IT IS only a few years since they were coveted consumer goods, beloved of discerning viewers everywhere. But yesterday DVD video discs were consigned officially to technology’s history books.
The Office for National Statistics, which determines the way the UK calculates the cost of living, said it would no longer include the discs in its consumer price index data.
In their place, the index will measure sales of coffee pods, microwave rice and other retail innovations.
The ONS calculates inflation by monitoring a basket of 704 everyday items, which are updated periodically to reflect changes in UK spending habits.
Yesterday’s list also gave nightclub entry fees the cold shoulder, with officials saying more clubs were now offering free admission.
Statistician Phil Gooding at the ONS, said: “With the number of night clubs charging entry declining, we can no longer justify keeping these fees in the basket.”
The updated list contains 15 new entries, with 14 items dropping out of the basket.
Among the products no longer considered relevant are CD-Roms and re-writable DVDs, reflecting the change in the way computer sales have moved away from physical products.
But the ONS added that computer software for word processing, antivirus or web design, and downloaded computer games had been added to the basket.
Other additions include coffee refills for new beverage machines, whose inclusion reflects the recent explosion in the popularity of home-made premium coffee made with pod machines, which promise a quick and usually fail-safe brew from a wide range of beans.
Cream liqueurs such as Baileys Irish Cream have also found their way on to the list. Their inclusion is said not to reflect a mass market return to the favourite tipple of the 1970s, but to represent “a sub-sector within the spirits category which has a high level of price changes due to discounting”.

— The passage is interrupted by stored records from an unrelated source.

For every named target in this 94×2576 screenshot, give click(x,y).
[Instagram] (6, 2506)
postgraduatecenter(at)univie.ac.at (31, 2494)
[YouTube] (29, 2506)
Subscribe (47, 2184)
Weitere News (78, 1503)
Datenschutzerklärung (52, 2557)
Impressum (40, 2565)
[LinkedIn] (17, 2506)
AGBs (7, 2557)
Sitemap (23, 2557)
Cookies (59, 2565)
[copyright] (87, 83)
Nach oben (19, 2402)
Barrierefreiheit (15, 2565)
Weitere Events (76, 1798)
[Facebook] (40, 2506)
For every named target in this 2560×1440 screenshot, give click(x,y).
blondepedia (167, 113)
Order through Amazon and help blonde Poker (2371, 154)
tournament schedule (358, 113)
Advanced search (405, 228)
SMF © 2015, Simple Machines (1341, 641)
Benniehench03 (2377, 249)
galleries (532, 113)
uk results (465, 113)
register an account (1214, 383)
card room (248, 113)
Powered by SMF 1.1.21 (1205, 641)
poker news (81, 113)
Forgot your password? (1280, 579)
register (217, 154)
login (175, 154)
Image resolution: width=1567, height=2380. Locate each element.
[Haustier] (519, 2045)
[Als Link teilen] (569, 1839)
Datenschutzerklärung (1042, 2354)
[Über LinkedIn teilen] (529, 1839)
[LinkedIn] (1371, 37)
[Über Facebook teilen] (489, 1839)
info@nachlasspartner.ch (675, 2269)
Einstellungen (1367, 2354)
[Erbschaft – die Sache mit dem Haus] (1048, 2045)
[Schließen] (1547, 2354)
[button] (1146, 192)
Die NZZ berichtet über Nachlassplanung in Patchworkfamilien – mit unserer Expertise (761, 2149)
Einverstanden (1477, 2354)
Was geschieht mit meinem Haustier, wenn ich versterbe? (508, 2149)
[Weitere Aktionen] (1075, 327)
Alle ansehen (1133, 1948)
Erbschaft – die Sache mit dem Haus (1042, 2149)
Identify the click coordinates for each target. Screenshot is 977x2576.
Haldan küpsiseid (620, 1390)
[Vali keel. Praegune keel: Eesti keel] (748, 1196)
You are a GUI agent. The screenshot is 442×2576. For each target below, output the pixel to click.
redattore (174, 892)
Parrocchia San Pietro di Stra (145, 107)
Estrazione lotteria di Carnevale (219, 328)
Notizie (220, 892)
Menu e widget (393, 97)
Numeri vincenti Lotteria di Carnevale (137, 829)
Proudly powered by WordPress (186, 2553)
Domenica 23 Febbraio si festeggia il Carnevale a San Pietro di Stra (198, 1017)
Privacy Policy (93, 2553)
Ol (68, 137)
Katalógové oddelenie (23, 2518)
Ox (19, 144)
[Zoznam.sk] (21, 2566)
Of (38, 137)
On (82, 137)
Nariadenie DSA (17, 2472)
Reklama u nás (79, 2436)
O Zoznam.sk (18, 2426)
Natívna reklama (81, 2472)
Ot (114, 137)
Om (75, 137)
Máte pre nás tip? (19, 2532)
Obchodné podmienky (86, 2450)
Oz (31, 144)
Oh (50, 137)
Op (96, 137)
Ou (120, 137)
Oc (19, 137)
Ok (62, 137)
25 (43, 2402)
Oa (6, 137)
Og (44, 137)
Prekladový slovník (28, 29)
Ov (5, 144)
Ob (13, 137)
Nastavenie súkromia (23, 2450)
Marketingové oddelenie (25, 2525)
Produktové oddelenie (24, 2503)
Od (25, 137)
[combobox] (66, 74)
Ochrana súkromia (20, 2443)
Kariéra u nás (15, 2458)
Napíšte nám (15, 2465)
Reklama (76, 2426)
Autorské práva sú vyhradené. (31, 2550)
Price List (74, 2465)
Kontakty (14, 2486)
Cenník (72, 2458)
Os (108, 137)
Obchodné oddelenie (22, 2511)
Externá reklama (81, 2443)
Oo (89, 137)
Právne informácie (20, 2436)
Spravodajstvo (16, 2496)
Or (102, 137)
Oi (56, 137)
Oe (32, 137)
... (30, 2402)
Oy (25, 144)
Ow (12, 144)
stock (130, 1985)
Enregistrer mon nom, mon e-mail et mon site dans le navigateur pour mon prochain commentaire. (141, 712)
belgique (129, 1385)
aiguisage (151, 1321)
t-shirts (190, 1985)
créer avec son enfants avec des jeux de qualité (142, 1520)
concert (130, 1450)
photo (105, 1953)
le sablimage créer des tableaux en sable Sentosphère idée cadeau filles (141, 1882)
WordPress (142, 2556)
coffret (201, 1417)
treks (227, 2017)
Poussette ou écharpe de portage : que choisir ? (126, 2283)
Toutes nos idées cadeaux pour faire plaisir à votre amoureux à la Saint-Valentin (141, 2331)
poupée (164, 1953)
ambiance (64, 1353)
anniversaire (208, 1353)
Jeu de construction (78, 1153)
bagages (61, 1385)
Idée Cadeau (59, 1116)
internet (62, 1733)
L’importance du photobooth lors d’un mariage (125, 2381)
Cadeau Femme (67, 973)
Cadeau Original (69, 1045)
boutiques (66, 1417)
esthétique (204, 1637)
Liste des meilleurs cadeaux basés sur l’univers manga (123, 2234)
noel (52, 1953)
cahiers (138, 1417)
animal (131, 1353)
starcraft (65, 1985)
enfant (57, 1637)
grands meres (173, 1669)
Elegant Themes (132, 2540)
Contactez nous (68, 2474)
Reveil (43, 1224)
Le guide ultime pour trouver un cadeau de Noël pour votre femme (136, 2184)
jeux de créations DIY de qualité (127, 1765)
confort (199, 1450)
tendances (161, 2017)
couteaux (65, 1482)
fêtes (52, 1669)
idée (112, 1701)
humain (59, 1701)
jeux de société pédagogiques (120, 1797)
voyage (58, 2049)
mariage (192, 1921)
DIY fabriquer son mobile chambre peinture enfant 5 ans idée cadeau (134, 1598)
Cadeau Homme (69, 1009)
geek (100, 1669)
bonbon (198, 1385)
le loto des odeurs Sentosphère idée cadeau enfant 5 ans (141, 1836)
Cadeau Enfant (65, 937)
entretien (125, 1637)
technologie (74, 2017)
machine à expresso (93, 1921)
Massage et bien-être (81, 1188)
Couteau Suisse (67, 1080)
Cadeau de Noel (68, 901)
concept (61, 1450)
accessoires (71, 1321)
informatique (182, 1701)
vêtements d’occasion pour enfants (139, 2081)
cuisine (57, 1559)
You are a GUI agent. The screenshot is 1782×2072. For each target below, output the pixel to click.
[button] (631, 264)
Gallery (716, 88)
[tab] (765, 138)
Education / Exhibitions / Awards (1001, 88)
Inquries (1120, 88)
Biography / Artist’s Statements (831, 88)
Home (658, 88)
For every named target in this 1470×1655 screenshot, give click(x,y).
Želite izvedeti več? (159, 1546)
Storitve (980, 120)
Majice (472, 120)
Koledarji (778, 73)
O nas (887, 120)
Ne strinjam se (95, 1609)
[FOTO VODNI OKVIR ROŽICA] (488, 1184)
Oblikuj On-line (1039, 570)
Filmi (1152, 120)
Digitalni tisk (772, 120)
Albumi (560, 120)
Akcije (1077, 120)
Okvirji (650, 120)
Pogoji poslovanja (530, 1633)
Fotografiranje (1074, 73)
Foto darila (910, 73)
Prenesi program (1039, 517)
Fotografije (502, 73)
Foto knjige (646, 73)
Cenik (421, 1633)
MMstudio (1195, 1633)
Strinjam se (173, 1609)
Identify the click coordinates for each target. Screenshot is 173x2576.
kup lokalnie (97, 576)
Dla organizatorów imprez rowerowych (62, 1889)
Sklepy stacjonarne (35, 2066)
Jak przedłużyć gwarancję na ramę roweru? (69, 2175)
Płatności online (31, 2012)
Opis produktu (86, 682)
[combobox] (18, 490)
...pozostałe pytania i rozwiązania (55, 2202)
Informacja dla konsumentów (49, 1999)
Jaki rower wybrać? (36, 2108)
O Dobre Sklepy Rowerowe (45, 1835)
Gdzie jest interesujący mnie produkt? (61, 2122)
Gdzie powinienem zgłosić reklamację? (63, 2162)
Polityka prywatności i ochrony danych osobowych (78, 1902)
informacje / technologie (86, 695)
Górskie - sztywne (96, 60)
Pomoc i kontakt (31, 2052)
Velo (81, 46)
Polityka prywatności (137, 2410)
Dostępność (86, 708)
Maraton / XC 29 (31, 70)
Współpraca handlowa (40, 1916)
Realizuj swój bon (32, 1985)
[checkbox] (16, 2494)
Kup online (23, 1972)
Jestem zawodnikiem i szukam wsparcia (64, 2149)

Pouches of microwave rice and multipacks of meat-based snacks to represent the market for “buffet-type food” have also found their way into the 2016 basket of goods.
And women’s leggings have been added to the list, because they are “a type of casual clothing not currently covered but widely purchased”.
Despite, or perhaps because of, the trend towards healthier foods, the list no longer includes organic carrots or dessert apples, both of which are deemed to have become “more mainstream” and will now be included with standard produce.
At the other end of the market, meat-based snacks sold in multi-packs are now included, “to reflect the market for meat based, buffet-type food not already covered in the basket”.
The ONS said items qualified for inclusion in the basket if they were easy to find, available throughout the year and commanded a total annual spend of £400 million.
If consumer spending on an item fell below £100 million the ONS said “there should be good reason for their continuing inclusion”.
The organisation collects around 110,000 individual prices each month from 20,000 shops across the UK, as well as a further 70,000 prices online.
Items newly included this year are:
• Coffee pods: their inclusion reflects the recent explosion in the popularity of home-made premium coffee made with pod machines, which promise a quick and usually fail-safe brew from a wide range of beans to suit individual tastes.
• Cream liqueur: this does not reflect a mass market return to the 70s tipple, but instead represents a sub-sector within the spirits category which has a high level of price changes due to discounting.
• Nail varnish: Another new entry that is attracting significant spending, probably because designers release new colours far more often now, usually to accompany their seasonal collections.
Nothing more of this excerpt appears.